Dear Members of our Or Chadash Community, jforeman

 

This week marks my 20th year in the rabbinate.  Since I began my career as a young(er!) rabbi at Keneseth Israel in Elkins Park, PA, not only has the Jewish world changed, the rabbinate has, as well, along with it.  That photo you see of me to the right — in a suit and tie! – was my daily dress.  I would never leave the house without a pen and upon arriving at the office or back home, I would discover who had sent me (snail) mail or had left a phone message for me.  Answering complex or esoteric questions about Judaism sometimes required a visit to the local Jewish library or a phone call to a knowledgeable colleague.  Communicating with the community meant writing a Bulletin article perhaps two months before it would arrive at your doorstep or mailbox.   There would be snow on the ground when I would need to write about the spring flowers of the Passover season.   

How much has changed!  And yet, there are many aspects of my rabbinate that are a constant.  One of them is the role that community plays in creating a congregation.  As Brian Williams noted in his commencement address last week at Elon University:  “We call our online world a community, but that’s just to make us feel better,” Williams said. “It’s not — this is.
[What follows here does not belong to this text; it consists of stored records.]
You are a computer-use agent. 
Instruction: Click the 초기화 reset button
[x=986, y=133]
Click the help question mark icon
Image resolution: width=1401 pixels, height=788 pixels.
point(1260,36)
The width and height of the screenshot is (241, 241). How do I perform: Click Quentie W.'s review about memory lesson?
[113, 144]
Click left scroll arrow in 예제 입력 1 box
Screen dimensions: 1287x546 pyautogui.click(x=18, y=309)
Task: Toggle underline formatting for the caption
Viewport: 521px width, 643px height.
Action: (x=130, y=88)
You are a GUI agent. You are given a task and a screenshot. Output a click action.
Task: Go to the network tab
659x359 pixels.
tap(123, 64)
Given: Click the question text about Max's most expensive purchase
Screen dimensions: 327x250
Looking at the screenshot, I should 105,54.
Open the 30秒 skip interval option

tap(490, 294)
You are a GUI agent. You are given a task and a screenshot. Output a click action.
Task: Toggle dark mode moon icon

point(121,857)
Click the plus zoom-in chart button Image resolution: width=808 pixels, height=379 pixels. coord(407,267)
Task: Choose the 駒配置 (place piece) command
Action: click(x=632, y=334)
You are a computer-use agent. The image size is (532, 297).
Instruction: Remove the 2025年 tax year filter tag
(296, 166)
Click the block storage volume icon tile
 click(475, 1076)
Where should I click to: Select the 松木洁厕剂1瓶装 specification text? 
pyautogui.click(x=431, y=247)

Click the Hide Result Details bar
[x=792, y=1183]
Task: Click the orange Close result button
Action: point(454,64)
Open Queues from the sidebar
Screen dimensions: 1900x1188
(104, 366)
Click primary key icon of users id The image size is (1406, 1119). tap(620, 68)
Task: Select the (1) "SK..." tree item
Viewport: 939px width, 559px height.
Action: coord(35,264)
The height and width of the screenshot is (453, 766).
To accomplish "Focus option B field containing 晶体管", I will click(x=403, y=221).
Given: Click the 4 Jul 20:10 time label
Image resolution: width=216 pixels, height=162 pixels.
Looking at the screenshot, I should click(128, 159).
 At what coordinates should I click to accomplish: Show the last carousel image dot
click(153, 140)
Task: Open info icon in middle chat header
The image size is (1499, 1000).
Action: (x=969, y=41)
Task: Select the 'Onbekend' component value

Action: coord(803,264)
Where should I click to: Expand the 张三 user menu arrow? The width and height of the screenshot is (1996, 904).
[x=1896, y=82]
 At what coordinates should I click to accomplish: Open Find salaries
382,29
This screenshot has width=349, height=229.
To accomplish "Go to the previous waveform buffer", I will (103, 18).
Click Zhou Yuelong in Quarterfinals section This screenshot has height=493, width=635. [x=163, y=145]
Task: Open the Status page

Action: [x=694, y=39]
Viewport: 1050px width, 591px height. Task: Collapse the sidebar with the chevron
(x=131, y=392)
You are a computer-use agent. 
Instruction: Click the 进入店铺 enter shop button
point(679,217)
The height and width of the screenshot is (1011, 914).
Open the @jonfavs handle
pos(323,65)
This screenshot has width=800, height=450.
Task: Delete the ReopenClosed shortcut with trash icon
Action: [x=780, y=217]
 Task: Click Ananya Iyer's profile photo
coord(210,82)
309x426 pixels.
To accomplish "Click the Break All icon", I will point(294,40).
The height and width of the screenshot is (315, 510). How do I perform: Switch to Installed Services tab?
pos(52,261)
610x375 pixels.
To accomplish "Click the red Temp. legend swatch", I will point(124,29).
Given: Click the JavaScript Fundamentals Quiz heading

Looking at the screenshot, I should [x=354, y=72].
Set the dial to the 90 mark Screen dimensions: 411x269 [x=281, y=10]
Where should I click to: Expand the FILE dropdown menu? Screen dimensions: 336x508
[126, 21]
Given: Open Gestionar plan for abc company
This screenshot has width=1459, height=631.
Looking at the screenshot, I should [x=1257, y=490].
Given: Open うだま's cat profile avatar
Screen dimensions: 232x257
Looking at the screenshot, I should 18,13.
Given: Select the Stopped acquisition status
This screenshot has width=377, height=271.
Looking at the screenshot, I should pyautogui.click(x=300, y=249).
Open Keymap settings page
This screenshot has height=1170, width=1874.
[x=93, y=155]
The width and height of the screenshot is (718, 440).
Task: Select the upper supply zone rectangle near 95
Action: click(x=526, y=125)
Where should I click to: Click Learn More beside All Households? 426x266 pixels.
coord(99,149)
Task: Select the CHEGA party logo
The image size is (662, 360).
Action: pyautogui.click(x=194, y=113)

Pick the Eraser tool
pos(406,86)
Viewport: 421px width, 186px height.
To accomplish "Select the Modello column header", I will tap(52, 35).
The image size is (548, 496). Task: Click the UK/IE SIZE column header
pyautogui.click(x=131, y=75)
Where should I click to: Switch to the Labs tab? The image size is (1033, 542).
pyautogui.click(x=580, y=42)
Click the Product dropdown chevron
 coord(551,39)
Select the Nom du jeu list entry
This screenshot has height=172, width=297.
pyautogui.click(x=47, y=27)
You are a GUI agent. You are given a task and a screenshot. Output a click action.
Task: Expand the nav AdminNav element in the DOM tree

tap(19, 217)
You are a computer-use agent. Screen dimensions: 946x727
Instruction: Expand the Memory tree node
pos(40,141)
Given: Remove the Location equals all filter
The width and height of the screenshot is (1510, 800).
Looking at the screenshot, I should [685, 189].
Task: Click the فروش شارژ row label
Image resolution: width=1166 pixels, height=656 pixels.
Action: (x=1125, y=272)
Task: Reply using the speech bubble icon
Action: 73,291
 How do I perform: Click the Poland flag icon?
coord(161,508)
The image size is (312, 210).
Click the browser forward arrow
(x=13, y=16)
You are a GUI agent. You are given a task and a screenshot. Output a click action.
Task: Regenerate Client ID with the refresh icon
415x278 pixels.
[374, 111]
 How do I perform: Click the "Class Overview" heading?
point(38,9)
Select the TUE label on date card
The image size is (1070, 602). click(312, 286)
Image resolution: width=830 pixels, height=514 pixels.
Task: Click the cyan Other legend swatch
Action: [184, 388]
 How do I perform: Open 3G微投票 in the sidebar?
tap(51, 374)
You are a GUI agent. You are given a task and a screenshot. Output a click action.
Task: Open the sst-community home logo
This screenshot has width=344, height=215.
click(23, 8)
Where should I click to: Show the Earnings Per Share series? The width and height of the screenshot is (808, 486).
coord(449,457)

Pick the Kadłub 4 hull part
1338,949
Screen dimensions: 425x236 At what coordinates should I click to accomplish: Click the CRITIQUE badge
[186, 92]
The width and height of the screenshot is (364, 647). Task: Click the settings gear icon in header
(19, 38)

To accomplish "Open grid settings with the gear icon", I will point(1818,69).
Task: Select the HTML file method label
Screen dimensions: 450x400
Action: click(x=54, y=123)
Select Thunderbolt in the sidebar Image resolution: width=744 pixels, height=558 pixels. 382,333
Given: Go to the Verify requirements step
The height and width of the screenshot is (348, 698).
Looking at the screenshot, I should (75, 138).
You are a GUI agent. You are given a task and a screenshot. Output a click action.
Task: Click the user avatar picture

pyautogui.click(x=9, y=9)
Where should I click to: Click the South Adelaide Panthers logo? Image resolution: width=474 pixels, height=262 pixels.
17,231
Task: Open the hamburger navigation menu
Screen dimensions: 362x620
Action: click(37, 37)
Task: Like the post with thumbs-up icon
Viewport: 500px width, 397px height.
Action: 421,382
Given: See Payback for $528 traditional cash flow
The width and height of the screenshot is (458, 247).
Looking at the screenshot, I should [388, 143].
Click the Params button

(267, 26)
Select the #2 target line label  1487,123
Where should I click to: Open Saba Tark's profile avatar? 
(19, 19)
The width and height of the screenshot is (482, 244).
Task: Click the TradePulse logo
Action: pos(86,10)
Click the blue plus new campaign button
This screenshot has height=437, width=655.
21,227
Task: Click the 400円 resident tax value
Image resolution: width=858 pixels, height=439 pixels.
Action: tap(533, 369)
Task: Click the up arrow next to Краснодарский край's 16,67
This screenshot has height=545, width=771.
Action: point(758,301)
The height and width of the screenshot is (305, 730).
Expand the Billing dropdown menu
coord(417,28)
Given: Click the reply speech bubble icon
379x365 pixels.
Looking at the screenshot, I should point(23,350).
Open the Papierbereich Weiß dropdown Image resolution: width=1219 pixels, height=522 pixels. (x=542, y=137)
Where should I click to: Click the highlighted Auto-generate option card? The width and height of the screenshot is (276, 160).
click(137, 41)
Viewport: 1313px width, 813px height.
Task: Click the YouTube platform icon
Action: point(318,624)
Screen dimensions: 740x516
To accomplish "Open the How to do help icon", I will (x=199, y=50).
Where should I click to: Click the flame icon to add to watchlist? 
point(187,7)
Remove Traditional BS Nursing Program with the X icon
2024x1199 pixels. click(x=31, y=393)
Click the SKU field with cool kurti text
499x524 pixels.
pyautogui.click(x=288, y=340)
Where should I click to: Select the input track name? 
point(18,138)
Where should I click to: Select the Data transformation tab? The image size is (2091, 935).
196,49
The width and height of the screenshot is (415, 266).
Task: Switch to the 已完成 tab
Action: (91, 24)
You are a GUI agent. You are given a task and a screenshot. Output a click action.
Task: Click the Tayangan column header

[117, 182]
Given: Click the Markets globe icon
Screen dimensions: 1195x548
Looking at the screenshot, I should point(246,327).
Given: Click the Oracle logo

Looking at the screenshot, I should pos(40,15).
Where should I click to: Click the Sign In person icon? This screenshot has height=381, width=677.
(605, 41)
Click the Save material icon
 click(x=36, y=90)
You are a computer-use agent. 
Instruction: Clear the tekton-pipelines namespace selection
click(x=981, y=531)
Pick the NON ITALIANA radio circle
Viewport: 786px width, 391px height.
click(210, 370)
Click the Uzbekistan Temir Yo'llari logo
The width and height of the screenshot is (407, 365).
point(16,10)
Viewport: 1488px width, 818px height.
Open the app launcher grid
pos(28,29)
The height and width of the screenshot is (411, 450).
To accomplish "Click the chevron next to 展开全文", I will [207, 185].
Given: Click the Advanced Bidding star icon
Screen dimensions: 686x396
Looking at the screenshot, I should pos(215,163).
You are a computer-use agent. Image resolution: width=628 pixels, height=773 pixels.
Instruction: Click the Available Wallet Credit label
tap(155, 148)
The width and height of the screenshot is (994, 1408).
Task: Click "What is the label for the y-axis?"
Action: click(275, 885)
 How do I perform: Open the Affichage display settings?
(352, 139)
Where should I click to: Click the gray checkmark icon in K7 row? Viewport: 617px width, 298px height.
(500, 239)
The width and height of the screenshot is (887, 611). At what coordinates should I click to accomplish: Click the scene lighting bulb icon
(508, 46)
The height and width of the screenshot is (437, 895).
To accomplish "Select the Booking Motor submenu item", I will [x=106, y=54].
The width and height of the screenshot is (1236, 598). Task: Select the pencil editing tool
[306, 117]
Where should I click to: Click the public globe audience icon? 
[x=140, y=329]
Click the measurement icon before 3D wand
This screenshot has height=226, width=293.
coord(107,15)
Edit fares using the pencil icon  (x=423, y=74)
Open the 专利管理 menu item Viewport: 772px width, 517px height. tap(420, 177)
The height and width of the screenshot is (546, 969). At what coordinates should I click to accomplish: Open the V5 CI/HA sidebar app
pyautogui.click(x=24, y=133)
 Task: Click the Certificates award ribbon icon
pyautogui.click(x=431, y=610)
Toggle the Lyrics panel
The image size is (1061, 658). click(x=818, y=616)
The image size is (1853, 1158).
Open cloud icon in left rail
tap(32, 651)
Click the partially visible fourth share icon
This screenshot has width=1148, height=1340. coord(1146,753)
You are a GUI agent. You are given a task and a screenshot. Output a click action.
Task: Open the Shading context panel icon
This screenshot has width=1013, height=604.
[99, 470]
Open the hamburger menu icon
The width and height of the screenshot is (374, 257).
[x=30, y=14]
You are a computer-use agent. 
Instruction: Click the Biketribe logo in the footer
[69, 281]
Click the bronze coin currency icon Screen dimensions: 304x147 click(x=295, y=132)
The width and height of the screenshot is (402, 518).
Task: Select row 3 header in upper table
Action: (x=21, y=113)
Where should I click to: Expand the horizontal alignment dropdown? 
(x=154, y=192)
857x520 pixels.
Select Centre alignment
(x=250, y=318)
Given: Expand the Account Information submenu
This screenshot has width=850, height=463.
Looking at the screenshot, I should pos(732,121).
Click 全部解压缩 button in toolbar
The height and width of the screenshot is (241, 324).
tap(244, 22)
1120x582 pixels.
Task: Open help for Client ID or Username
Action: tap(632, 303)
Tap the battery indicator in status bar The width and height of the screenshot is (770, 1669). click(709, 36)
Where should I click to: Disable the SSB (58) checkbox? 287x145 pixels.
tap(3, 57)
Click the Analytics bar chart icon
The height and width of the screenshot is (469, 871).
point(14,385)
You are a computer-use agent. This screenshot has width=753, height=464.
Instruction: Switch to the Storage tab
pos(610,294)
People to your right and left with hopes and dreams and fears.”

We often see our new Jewish world as an online community.  And there are great benefits to that — this e-Newsletter is a wonderful example.  But the real community is found only when we are in the presence of one another.    

In response to our recent Survey on Summer Services, we created the schedule you see above.  It has more activities and earlier service times.  In Pirkei Avot 3:3 it states: “If two people sit and share words of Torah, the Divine Presence rests between them.”  As we begin our summer schedule and series of OC Summer Fun Activities, I hope you will make time to join us — to join YOUR community — and share words of Torah, of ideas learned, of sorrows unburdened, and of joys shared.